Waldbrände in Portugal haben dieses Jahr schon knapp 62.000 Hektar Land zerstört

Schäden nach Waldbrand in Pedrógão Grande

Die Waldbrände in Portugal haben seit Jahresbeginn 61.600 Hektar Land niedergebrannt. Allein der verheerende Waldbrand in Pedrógão Grande im Zentrum des Landes habe 20.072 Hektar zerstört, teilte das Portugiesische Institut für Natur- und Waldschutz (ICNF) am Mittwoch in Lissabon mit.
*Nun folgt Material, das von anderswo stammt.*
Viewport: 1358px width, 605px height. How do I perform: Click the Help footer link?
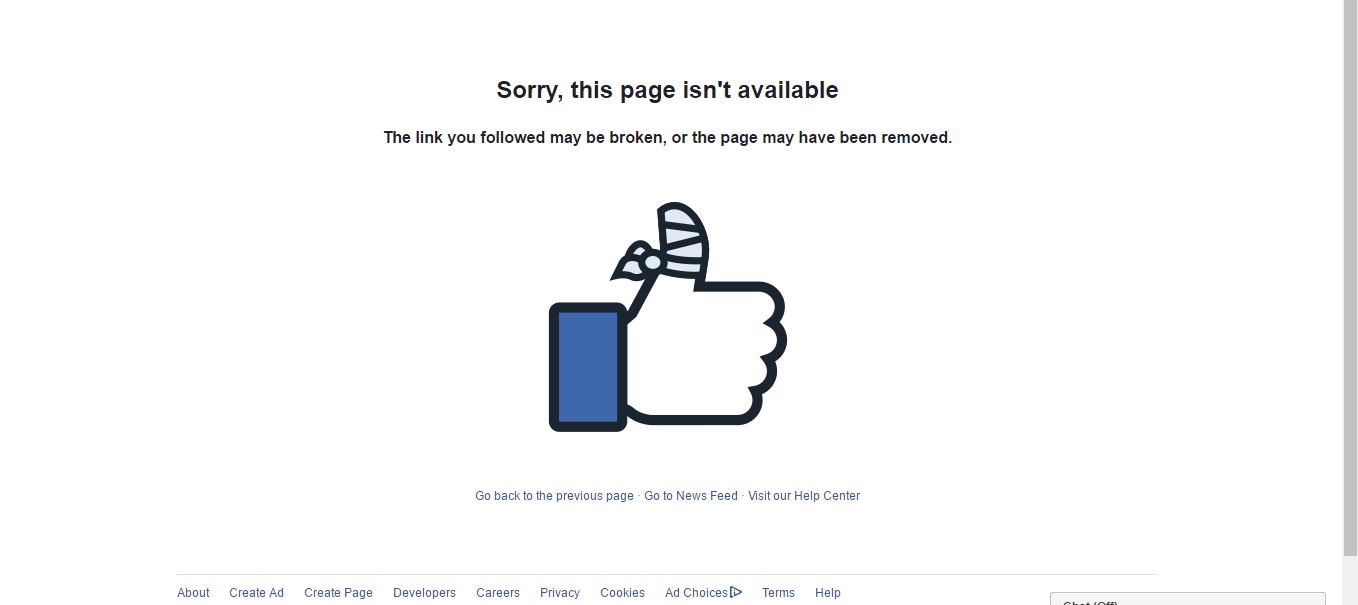click(x=828, y=593)
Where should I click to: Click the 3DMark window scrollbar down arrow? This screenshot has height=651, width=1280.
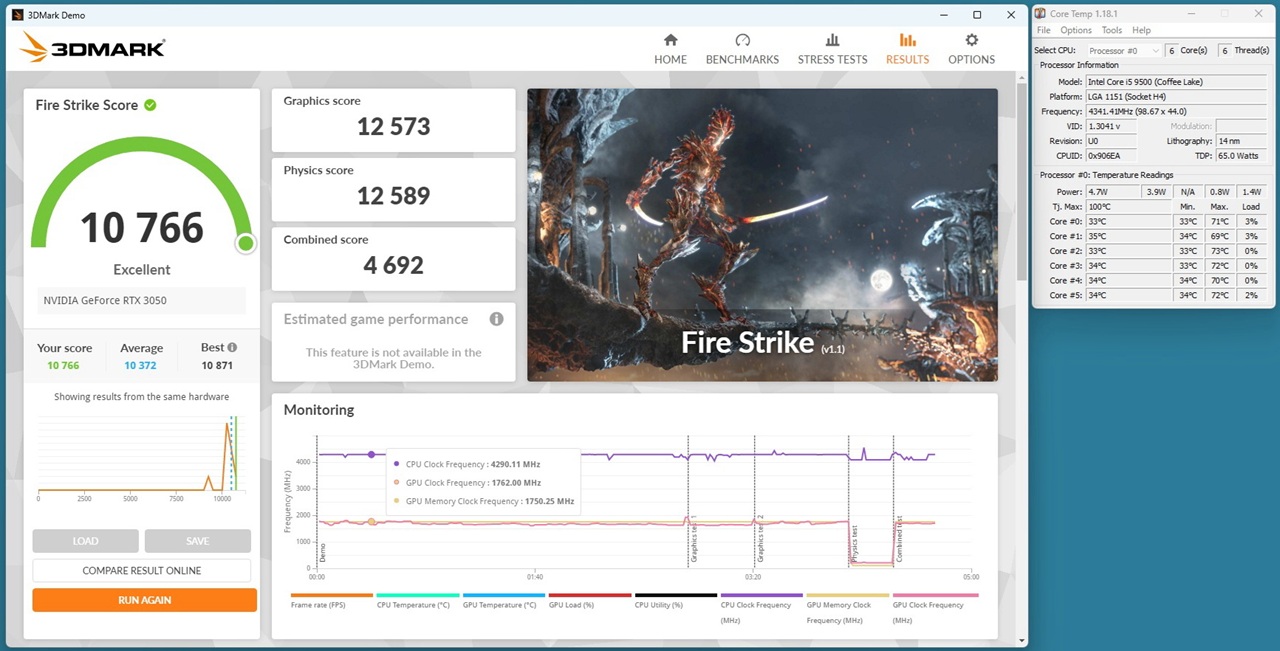click(x=1021, y=640)
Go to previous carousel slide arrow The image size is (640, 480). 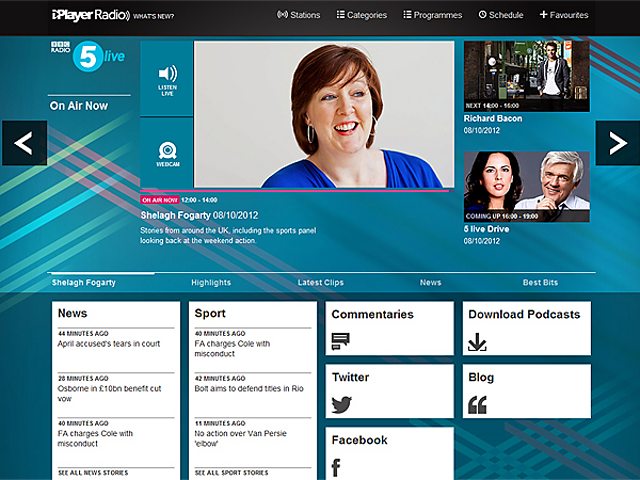point(24,143)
Bei diesem Brand waren im Juni 64 Menschen ums Leben gekommen und mehr als 250 weitere verletzt worden.

Weitere 16.000 Hektar brannten im Juni durch ein Feuer in Góis im Bezirk Coimbra nieder. Die Schäden des Brandes in Pedrógão Grande bezifferten die Behörden auf knapp 200 Millionen Euro und sagten der Region Nothilfe insbesondere für die Landwirtschaft und die Reparatur von rund 500 beschädigten Häusern zu. Der Großbrand trug dazu bei, dass die bei Waldbränden zerstörte Fläche in Portugal dieses Jahr die höchste seit zehn Jahren ist, wie aus dem Bericht des ICNF zu entnehmen war.

Nachdem die Polizei zunächst Blitzschläge als Auslöser des Brandes von Pedrógão Grande vermutet hatte, wird mittlerweile auch Brandstiftung nicht mehr ausgeschlossen. Das portugiesische Meeres- und Atmosphäreninstitut (Ipma) hatte am Sonntag erklärt, die Blitzschlag-Theorie sei "wenig wahrscheinlich". Die ersten Blitze seien in der Region mehr als drei Stunden nach Ausbruch des Brandes registriert worden.

Laut einer ICNF-Untersuchung der Jahre 2003 bis 2013 sind nur 1,5 Prozent der Waldbrände in Portugal erwiesenermaßen natürlichen Ursprungs. Im Jahr 2013 wurden demnach 31 Prozent der Brände aus Versehen und 25 Prozent mit Absicht von Menschen gelegt. In vielen Fällen jedoch war die Ursache unklar. Seit Jahresbeginn nahm die Polizei 29 mutmaßliche Brandstifter fest.